Saya sengaja memindai cukup panjang keterangan Salim karena penjelasannya relevan dengan apa yang ingin saya tuliskan mengenai otoritas diskursif para orientalis dan Indonesianis terhadap Islam sendiri, dan apa yang mereka seteguhi dan dakwahkan sebagai “Islam Jawa”. Dalam studi paska-kolonial, apa yang dilakukan Ricklefs maupun Geertz adalah suatu jenis pelumpuhan terhadap realitas yang kompleks dari proses penterjemahan Islam di Indonesia atau “pribumisasi Islam”, menurut Gus Dur. Realitas telah digubah menjadi teks, atau dalam adigiumnya Jaques Derrida, “tidak ada kebenaran di luar teks”, tetapi Derrida lupa bahwa itu hanya mungkin diwujudkan oleh dua kelompok ilmuwan: antropolog yang berbasis filologi atau filolog yang mampu menulis etnografi dengan baik,bukan oleh seorang filsuf yang mendalami Heidegger dan sejenisnya. Buku “The Religion of Java” adalah kulminasi dari stabilisasi pemisahan Islam dengan Jawa, sebuah buku yang telah menjadi tonggak untuk menegakkan sebuah Islam versi para orientalis dan Indonesianis.
Kembali ke Ricklefs soal Sultan Agung yang belajar ilmu-ilmu rahasia dari ruh Sunan Bayat. Kalau diperhatikan lebih seksama, terlihat bahwa Ricklefs melihat suatu keganjilan dari apa yang dilakukan sultan teragung dalam sejarah Mataram Islam tersebut, yakni mengaji kepada orang yang sudah tiada. Keganjilan ini dianggapnya sebagai suatu praktek yang tidak ditemukan dalam “Islam resmi”. Praktek sang sultan bertentangan dengan kejamakan Islam yang ada. Seakan tahu akan ‘Islam yang benar” dan “resmi”, Ricklefs meyakini praktek yang dilakukan Sultan Agung adalah pengaruh lokal (Jawa), dan agama yang dianut orang Jawa sebelum Islam datang di Nusantara.

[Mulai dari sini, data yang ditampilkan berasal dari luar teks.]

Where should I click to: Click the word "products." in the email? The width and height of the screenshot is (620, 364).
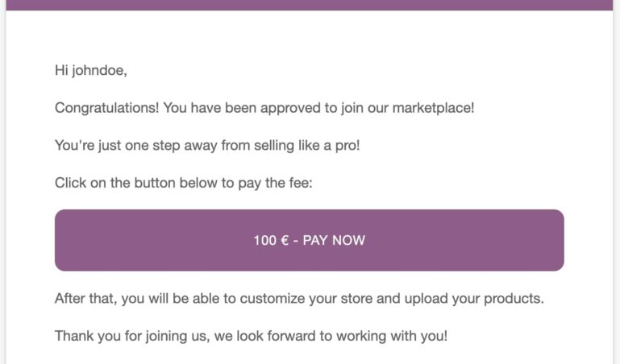point(513,298)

Ricklefs tidak tahu bahwa praktek ‘mendaras ilmu’ kepada orang sudah meninggal sudah ada dan umumnya sifatnya dalam sejarah Islam. Belajar kepada orang suci (para wali) yang sudah meninggal pernah dilakukan oleh sufi besar abad ke-12, Syaikhul Akbar Ibn Arabi, ketika belajar kepada Syaikh Abu Madyan dengan cara datang ke makam Abu Madyan. Banyak lagi praktek dari metode belajar “barzakhi” ini dalam sejarah Islam. Beberapa teman yang mengkaji dengan teliti kitab-kitab tasawuf, seperti karangan Syaikhul Akbar Ibn Arabi, biasanya akan didatangi langsung dalam kondisi jaga oleh sanga pengarang yang telah meninggal dua belas abad lalu itu. Sementara Ricklefs memandang bahwa apa yang dilakukan oleh Sultan Agung dengan datang ke Tembayat menunjukkan kelemahan pemahaman sang sultan akan ajaran Islam.
Saya sengaja mengambil masalah ziarah untuk mengkritik pandangan para orientalis dan indonesianis tentang pemisahan Islam dengan Jawa karena ziarah adalah tradisi yang paling kuat bertahan, tidak kalis oleh perubahan. Ziarah di Jawa, dan umumnya di Indonesia adalah sebentuk kunjungan reguler ke makam orang suci,kerabat dan mereka yang memiliki keagungan ruhani yang diandaikan masih hidup seperti ketika mengunjungi para guru soleh, orang tua, dan orang yang memberi manfaat kepada masyarakat yang masih hidup. Umat Islam memiliki sendi-sendi yang kuat untuk mendukung praktek ziarah semacam yang dilakukan Sultan Agung.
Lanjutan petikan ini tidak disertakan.